[The problem] Word for word, restate each of the entries below, and drop every picture.

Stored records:
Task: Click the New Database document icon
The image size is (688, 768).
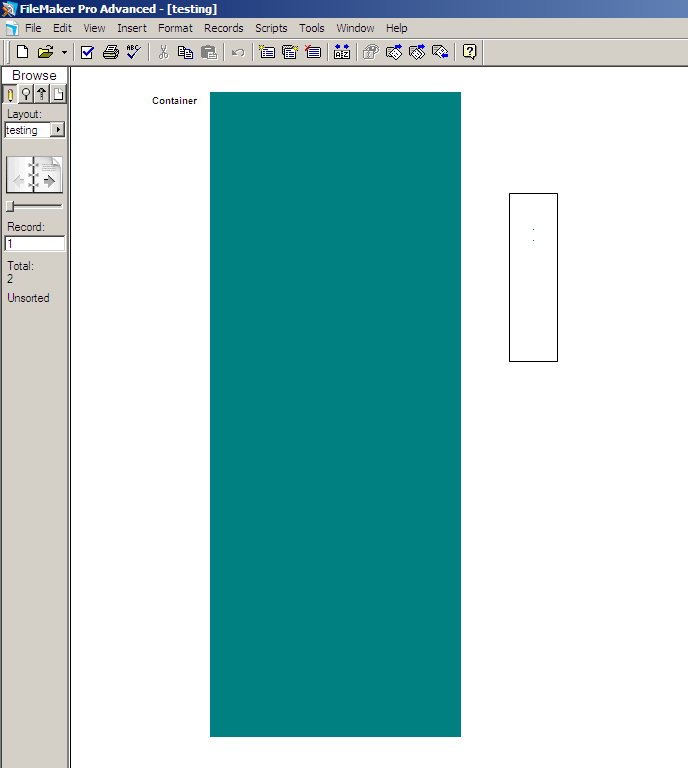Action: coord(22,52)
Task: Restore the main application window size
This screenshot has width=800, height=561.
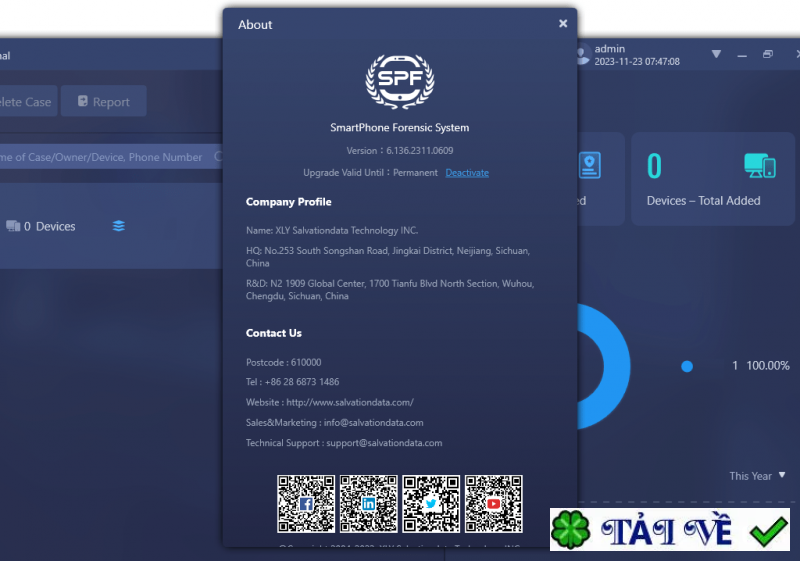Action: (x=768, y=54)
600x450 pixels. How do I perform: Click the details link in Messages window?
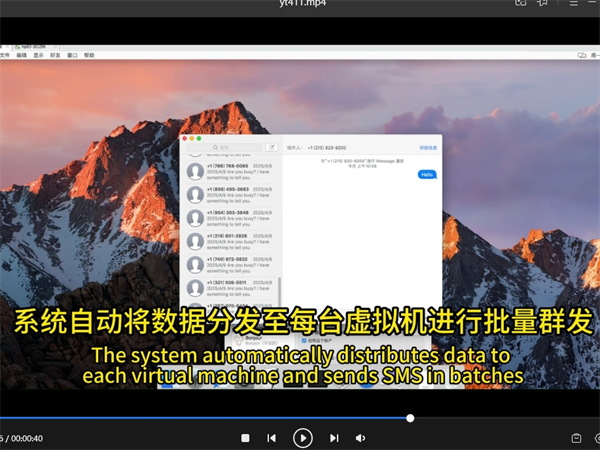[x=428, y=147]
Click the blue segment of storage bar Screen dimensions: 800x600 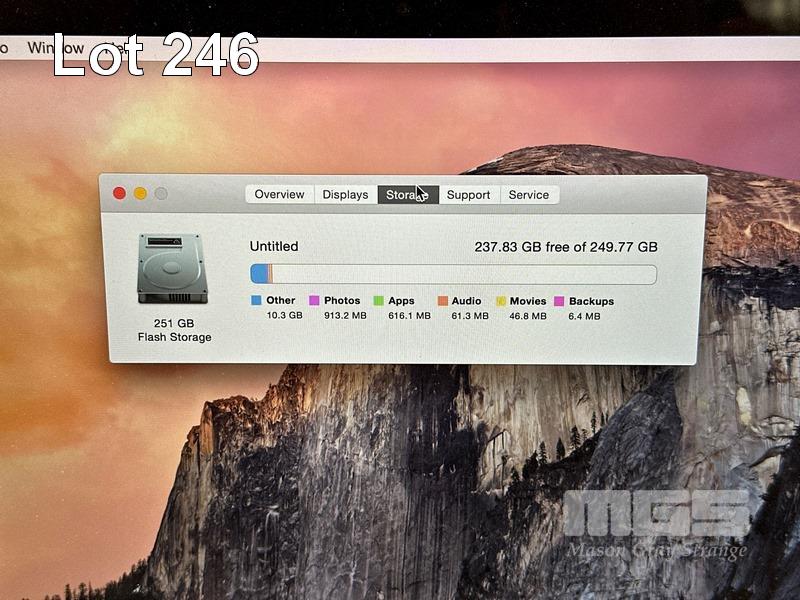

[Output for this task]
Task: Click the New Database document icon
The image size is (688, 768).
Action: coord(22,52)
Task: Restore the main application window size
This screenshot has width=800, height=561.
Action: (x=768, y=54)
600x450 pixels. How do I perform: Click the details link in Messages window?
[x=428, y=147]
Click the blue segment of storage bar Screen dimensions: 800x600 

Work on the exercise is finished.